Ever since experiencing the magic of Science Crazed, I've been on something of a shot-on-video kick. Any hunt for SOV isn't complete without running into the works of the Polonia Brothers. For those who are blissfully unaware, the Polonias are twin brothers (John passed away in 2008) who have had a very prolific output of zero budget video productions. Their work is often drenched in cheap gore and bad acting. Their passion shines through any technical limitations they might have and they've earned a legion (well, at least, a few hundreds) of fans as a result. Splatter Farm was their first feature and possibly their best.

The look on most people's faces after watching their first Polonia Brothers movie.
Splatter Farm begins with a young handyman, Jeremy (Todd Michael Smith) hacking a woman's corpse (or, at least, a very bloody dummy) to pieces inside a barn. That barn is situated at the destination of twin brothers Alan and Joesph (Mark and John Polonia). They've come to visit to visit their Aunt Lacy (Marion Costly) but now have unwittingly wandered into the sites of Lacy's crazy handyman. The brothers aren't too sharp and it takes them several corpses and a few dead ponies later to realize that something isn't right on Aunt's Lacy's farm.

Splatter Farm is out to push some buttons, and it attempts to do so with wild abandon. It conjures up severed head oral sex, sledgehammered ponies, blood, bugs, rotting skulls, and a healthy amount of poop just to name a few things. From the opening scene, this films exists to gross out the viewer.

I've heard of necking, but this is ridiculous.
Films that wall-to-wall gore and torture usually turn into pretty dull affairs unless there are some exceptional special effects being shown, but it is here where the Polonia magic starts to work. The effects in this film are never convincing, it transforms many scenes that might have had some weight into weirdly farcical moments, probably the most laugh-worthy being Jeremy's attempt to have sex with a decapitated head in the woods.
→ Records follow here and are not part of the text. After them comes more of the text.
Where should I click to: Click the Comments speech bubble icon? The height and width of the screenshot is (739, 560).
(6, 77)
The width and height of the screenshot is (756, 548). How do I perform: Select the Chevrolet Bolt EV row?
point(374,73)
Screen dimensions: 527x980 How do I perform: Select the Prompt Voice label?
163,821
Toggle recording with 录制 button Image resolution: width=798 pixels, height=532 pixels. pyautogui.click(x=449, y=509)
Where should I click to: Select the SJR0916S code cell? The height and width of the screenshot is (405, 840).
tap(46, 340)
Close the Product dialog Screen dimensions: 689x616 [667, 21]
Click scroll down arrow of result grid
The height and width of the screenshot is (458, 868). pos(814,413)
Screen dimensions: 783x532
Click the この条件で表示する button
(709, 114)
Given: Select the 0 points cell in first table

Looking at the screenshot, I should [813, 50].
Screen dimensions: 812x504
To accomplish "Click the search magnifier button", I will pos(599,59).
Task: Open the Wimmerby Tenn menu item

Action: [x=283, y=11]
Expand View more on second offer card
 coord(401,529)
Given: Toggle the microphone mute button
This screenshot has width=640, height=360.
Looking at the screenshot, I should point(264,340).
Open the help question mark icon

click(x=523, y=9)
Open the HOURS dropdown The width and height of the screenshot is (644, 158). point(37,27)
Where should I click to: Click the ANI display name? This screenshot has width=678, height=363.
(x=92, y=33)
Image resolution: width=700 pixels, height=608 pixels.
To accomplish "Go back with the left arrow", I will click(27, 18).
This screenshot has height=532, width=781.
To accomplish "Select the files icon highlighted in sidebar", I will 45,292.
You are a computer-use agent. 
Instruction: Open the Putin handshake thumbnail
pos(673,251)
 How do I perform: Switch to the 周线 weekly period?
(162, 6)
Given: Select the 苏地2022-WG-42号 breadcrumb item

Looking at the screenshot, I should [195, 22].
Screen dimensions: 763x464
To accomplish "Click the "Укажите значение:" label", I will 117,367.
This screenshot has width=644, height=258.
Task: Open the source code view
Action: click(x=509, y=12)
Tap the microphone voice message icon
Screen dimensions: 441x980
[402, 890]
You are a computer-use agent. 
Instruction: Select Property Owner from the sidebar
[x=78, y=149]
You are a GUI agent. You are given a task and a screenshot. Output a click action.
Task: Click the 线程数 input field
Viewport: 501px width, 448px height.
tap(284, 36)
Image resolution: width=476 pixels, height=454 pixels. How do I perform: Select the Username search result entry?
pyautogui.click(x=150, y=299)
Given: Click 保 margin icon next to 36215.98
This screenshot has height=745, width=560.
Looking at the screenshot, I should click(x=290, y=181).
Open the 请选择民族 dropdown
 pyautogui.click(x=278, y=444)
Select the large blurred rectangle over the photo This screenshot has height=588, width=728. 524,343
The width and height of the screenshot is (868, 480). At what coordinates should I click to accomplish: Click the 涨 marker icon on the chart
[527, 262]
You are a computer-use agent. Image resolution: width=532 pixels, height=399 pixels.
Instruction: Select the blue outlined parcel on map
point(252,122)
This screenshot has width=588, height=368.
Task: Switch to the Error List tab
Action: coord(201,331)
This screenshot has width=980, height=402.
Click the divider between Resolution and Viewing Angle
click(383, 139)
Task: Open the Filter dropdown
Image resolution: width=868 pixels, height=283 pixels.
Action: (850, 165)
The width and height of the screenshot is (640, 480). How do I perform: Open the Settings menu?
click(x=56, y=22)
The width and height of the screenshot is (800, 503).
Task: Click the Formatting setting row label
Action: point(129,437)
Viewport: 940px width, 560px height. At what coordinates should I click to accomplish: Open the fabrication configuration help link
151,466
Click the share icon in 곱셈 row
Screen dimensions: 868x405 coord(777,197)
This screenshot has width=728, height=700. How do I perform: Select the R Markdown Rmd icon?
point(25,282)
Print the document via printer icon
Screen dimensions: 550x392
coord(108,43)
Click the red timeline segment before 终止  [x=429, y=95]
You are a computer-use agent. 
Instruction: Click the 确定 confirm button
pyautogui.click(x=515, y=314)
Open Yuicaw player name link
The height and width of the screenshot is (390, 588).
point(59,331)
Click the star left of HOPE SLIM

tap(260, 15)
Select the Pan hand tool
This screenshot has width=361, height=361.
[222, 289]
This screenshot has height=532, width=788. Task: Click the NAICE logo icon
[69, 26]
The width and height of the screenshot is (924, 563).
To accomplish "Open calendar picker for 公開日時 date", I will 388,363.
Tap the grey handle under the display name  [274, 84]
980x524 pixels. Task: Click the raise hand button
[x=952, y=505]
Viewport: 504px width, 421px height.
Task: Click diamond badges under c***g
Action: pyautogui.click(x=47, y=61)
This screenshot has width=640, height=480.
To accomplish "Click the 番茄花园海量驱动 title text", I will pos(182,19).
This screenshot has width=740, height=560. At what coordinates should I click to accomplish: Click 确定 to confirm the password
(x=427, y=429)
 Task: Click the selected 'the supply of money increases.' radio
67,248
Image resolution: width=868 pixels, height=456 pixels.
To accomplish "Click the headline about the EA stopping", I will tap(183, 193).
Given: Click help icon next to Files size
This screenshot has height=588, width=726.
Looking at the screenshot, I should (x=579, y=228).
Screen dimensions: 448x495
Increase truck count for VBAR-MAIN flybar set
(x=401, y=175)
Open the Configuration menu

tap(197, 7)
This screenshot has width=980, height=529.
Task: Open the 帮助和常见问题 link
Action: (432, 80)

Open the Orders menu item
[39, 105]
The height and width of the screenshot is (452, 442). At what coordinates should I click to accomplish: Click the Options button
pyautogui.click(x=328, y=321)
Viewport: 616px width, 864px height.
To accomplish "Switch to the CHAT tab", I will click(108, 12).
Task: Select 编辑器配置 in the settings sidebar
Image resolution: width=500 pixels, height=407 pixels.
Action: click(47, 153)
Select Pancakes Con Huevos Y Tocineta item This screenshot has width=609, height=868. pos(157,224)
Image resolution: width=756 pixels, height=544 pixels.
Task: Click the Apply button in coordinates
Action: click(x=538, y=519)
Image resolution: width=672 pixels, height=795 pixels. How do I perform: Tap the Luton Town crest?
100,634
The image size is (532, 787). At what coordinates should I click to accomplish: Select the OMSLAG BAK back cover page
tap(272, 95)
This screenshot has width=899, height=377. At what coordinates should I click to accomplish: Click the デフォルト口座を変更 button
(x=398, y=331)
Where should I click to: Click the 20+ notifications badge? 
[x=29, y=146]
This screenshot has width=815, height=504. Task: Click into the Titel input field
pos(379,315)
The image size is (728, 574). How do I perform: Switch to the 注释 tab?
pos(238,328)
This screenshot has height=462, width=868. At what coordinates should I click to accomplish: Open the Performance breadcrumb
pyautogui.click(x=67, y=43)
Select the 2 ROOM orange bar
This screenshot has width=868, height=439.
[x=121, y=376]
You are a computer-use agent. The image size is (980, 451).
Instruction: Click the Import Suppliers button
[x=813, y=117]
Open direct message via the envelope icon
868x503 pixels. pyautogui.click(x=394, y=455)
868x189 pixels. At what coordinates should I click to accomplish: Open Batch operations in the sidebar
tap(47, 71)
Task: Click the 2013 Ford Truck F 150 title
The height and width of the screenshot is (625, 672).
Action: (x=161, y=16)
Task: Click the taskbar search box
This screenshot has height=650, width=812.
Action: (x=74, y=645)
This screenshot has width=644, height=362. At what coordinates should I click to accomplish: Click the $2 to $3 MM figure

Watching a man grin on a bloody manikin head for a full minute is horrifying, but probably not in the way intended. However, the copious cheap gore, the low fidelity image, and the barren farm all coalesce into something that is legitimately unsettling. I call this the Sledgehammer (1983) effect, making something so cheap and strange that eventually it becomes it's own panic inducing aesthetic, see also Things (1989) and Science Crazed (1991) for more on this phenomenon.

Later Polonia Brothers films would approach their subjects with a certain amount of humor, but Splatter Farm is deadly serious the whole way through. It sticks to its thin story and keeps things moving along. The acting is amateurish all the way around, but Todd Michael Smith shows the most range and that's good since he has to display various shades of crazy through the whole affair.

By no means is Splatter Farm an easy movie to watch, but if you've been bitten by the SOV bug, I feel that it is an essential one.